#### EXERCISE AIM
Exactness is required. Restate every entry as written.

(Collected data entries)
'''

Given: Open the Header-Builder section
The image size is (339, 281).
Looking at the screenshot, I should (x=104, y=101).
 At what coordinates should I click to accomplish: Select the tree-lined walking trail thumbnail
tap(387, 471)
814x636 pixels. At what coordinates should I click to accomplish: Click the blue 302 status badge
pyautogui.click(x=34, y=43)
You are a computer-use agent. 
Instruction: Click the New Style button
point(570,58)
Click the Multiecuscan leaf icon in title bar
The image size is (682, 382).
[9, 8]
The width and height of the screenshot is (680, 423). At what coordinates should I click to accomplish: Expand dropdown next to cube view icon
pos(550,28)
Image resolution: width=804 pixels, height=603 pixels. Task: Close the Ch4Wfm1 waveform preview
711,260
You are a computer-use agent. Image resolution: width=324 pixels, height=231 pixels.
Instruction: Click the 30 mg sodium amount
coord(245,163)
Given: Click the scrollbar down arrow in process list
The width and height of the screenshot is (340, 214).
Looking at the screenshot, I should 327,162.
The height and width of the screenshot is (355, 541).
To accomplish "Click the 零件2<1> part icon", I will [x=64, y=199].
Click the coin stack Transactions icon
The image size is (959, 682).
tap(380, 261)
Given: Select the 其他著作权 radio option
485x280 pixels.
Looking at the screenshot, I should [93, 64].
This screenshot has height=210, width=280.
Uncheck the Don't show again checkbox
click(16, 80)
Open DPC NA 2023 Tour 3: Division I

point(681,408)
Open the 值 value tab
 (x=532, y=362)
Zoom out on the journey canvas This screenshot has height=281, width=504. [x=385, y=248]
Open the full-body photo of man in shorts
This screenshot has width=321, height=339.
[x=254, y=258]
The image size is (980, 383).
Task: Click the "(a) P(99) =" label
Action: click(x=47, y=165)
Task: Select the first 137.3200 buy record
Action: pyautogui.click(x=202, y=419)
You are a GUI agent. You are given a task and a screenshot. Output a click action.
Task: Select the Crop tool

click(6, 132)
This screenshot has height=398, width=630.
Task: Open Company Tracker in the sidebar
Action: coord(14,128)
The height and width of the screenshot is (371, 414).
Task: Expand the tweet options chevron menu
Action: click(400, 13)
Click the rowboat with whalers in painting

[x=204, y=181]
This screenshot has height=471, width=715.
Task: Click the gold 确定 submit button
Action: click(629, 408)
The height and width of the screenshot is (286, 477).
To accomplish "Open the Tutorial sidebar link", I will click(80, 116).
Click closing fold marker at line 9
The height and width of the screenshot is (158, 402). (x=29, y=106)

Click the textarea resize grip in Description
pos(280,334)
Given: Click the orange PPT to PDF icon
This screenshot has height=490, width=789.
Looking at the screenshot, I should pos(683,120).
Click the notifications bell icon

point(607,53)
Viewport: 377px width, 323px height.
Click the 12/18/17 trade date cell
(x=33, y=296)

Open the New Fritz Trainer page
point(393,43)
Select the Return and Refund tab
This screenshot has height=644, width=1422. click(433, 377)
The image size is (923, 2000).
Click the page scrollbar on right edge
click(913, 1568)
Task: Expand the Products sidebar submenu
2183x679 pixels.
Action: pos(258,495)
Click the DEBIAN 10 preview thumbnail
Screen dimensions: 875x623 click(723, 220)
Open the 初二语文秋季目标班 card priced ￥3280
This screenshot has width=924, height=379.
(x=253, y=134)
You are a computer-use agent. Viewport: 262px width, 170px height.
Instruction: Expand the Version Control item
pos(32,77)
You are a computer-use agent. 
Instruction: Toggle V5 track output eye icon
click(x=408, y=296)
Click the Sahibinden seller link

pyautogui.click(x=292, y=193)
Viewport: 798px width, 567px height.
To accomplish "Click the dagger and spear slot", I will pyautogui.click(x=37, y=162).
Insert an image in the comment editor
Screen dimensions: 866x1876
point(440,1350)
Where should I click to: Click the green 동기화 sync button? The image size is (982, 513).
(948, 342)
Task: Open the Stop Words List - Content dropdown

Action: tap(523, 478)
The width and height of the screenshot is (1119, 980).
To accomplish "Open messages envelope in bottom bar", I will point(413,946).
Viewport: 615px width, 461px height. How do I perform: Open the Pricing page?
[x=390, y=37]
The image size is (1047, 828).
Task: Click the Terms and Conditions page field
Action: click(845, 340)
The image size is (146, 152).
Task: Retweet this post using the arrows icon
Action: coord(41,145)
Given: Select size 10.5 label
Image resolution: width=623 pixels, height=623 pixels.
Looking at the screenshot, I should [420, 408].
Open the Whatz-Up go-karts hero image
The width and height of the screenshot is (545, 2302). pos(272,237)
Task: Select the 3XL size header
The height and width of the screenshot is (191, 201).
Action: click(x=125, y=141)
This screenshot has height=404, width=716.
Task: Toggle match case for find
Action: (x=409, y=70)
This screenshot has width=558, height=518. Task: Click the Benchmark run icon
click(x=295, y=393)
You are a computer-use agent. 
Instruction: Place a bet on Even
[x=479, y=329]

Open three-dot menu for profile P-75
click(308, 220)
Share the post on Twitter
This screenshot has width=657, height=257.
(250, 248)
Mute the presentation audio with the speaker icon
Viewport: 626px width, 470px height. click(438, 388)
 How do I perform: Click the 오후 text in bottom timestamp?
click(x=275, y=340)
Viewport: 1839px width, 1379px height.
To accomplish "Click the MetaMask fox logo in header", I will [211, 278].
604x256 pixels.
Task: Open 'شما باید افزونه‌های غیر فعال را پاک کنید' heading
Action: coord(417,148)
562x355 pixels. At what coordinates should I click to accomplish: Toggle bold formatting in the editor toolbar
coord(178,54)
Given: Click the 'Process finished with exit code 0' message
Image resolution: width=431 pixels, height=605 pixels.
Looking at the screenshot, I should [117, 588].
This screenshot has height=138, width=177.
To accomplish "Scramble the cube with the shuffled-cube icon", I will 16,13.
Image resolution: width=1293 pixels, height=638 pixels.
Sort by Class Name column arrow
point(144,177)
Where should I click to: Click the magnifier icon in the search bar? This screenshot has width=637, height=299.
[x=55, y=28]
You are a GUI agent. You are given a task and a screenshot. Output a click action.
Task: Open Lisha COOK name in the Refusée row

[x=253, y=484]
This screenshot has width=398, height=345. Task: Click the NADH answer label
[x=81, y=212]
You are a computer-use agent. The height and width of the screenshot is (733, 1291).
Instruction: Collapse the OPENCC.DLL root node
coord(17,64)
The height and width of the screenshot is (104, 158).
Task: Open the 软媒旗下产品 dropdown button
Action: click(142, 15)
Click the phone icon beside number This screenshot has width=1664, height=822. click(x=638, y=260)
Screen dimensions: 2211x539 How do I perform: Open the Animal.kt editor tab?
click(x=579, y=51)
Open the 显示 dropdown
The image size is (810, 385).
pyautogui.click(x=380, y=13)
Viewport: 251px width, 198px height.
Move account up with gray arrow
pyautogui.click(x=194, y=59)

'''

#### EXERCISE OUTPUT
Given: Open the Header-Builder section
The image size is (339, 281).
Looking at the screenshot, I should (x=104, y=101).
 At what coordinates should I click to accomplish: Select the tree-lined walking trail thumbnail
tap(387, 471)
814x636 pixels. At what coordinates should I click to accomplish: Click the blue 302 status badge
pyautogui.click(x=34, y=43)
You are a computer-use agent. 
Instruction: Click the New Style button
point(570,58)
Click the Multiecuscan leaf icon in title bar
The image size is (682, 382).
[9, 8]
The width and height of the screenshot is (680, 423). At what coordinates should I click to accomplish: Expand dropdown next to cube view icon
pos(550,28)
Image resolution: width=804 pixels, height=603 pixels. Task: Close the Ch4Wfm1 waveform preview
711,260
You are a computer-use agent. Image resolution: width=324 pixels, height=231 pixels.
Instruction: Click the 30 mg sodium amount
coord(245,163)
Given: Click the scrollbar down arrow in process list
The width and height of the screenshot is (340, 214).
Looking at the screenshot, I should 327,162.
The height and width of the screenshot is (355, 541).
To accomplish "Click the 零件2<1> part icon", I will [x=64, y=199].
Click the coin stack Transactions icon
The image size is (959, 682).
tap(380, 261)
Given: Select the 其他著作权 radio option
485x280 pixels.
Looking at the screenshot, I should [93, 64].
This screenshot has height=210, width=280.
Uncheck the Don't show again checkbox
click(16, 80)
Open DPC NA 2023 Tour 3: Division I

point(681,408)
Open the 值 value tab
 (x=532, y=362)
Zoom out on the journey canvas This screenshot has height=281, width=504. [x=385, y=248]
Open the full-body photo of man in shorts
This screenshot has width=321, height=339.
[x=254, y=258]
The image size is (980, 383).
Task: Click the "(a) P(99) =" label
Action: click(x=47, y=165)
Task: Select the first 137.3200 buy record
Action: pyautogui.click(x=202, y=419)
You are a GUI agent. You are given a task and a screenshot. Output a click action.
Task: Select the Crop tool

click(6, 132)
This screenshot has height=398, width=630.
Task: Open Company Tracker in the sidebar
Action: coord(14,128)
The height and width of the screenshot is (371, 414).
Task: Expand the tweet options chevron menu
Action: click(400, 13)
Click the rowboat with whalers in painting

[x=204, y=181]
This screenshot has height=471, width=715.
Task: Click the gold 确定 submit button
Action: click(629, 408)
The height and width of the screenshot is (286, 477).
To accomplish "Open the Tutorial sidebar link", I will click(80, 116).
Click closing fold marker at line 9
The height and width of the screenshot is (158, 402). (x=29, y=106)

Click the textarea resize grip in Description
pos(280,334)
Given: Click the orange PPT to PDF icon
This screenshot has height=490, width=789.
Looking at the screenshot, I should pos(683,120).
Click the notifications bell icon

point(607,53)
Viewport: 377px width, 323px height.
Click the 12/18/17 trade date cell
(x=33, y=296)

Open the New Fritz Trainer page
point(393,43)
Select the Return and Refund tab
This screenshot has height=644, width=1422. click(433, 377)
The image size is (923, 2000).
Click the page scrollbar on right edge
click(913, 1568)
Task: Expand the Products sidebar submenu
2183x679 pixels.
Action: pos(258,495)
Click the DEBIAN 10 preview thumbnail
Screen dimensions: 875x623 click(723, 220)
Open the 初二语文秋季目标班 card priced ￥3280
This screenshot has width=924, height=379.
(x=253, y=134)
You are a computer-use agent. Viewport: 262px width, 170px height.
Instruction: Expand the Version Control item
pos(32,77)
You are a computer-use agent. 
Instruction: Toggle V5 track output eye icon
click(x=408, y=296)
Click the Sahibinden seller link

pyautogui.click(x=292, y=193)
Viewport: 798px width, 567px height.
To accomplish "Click the dagger and spear slot", I will pyautogui.click(x=37, y=162).
Insert an image in the comment editor
Screen dimensions: 866x1876
point(440,1350)
Where should I click to: Click the green 동기화 sync button? The image size is (982, 513).
(948, 342)
Task: Open the Stop Words List - Content dropdown

Action: tap(523, 478)
The width and height of the screenshot is (1119, 980).
To accomplish "Open messages envelope in bottom bar", I will point(413,946).
Viewport: 615px width, 461px height. How do I perform: Open the Pricing page?
[x=390, y=37]
The image size is (1047, 828).
Task: Click the Terms and Conditions page field
Action: click(845, 340)
The image size is (146, 152).
Task: Retweet this post using the arrows icon
Action: coord(41,145)
Given: Select size 10.5 label
Image resolution: width=623 pixels, height=623 pixels.
Looking at the screenshot, I should [420, 408].
Open the Whatz-Up go-karts hero image
The width and height of the screenshot is (545, 2302). pos(272,237)
Task: Select the 3XL size header
The height and width of the screenshot is (191, 201).
Action: click(x=125, y=141)
This screenshot has height=404, width=716.
Task: Toggle match case for find
Action: (x=409, y=70)
This screenshot has width=558, height=518. Task: Click the Benchmark run icon
click(x=295, y=393)
You are a computer-use agent. 
Instruction: Place a bet on Even
[x=479, y=329]

Open three-dot menu for profile P-75
click(308, 220)
Share the post on Twitter
This screenshot has width=657, height=257.
(250, 248)
Mute the presentation audio with the speaker icon
Viewport: 626px width, 470px height. click(438, 388)
 How do I perform: Click the 오후 text in bottom timestamp?
click(x=275, y=340)
Viewport: 1839px width, 1379px height.
To accomplish "Click the MetaMask fox logo in header", I will [211, 278].
604x256 pixels.
Task: Open 'شما باید افزونه‌های غیر فعال را پاک کنید' heading
Action: coord(417,148)
562x355 pixels. At what coordinates should I click to accomplish: Toggle bold formatting in the editor toolbar
coord(178,54)
Given: Click the 'Process finished with exit code 0' message
Image resolution: width=431 pixels, height=605 pixels.
Looking at the screenshot, I should [117, 588].
This screenshot has height=138, width=177.
To accomplish "Scramble the cube with the shuffled-cube icon", I will 16,13.
Image resolution: width=1293 pixels, height=638 pixels.
Sort by Class Name column arrow
point(144,177)
Where should I click to: Click the magnifier icon in the search bar? This screenshot has width=637, height=299.
[x=55, y=28]
You are a GUI agent. You are given a task and a screenshot. Output a click action.
Task: Open Lisha COOK name in the Refusée row

[x=253, y=484]
This screenshot has width=398, height=345. Task: Click the NADH answer label
[x=81, y=212]
You are a computer-use agent. The height and width of the screenshot is (733, 1291).
Instruction: Collapse the OPENCC.DLL root node
coord(17,64)
The height and width of the screenshot is (104, 158).
Task: Open the 软媒旗下产品 dropdown button
Action: click(142, 15)
Click the phone icon beside number This screenshot has width=1664, height=822. click(x=638, y=260)
Screen dimensions: 2211x539 How do I perform: Open the Animal.kt editor tab?
click(x=579, y=51)
Open the 显示 dropdown
The image size is (810, 385).
pyautogui.click(x=380, y=13)
Viewport: 251px width, 198px height.
Move account up with gray arrow
pyautogui.click(x=194, y=59)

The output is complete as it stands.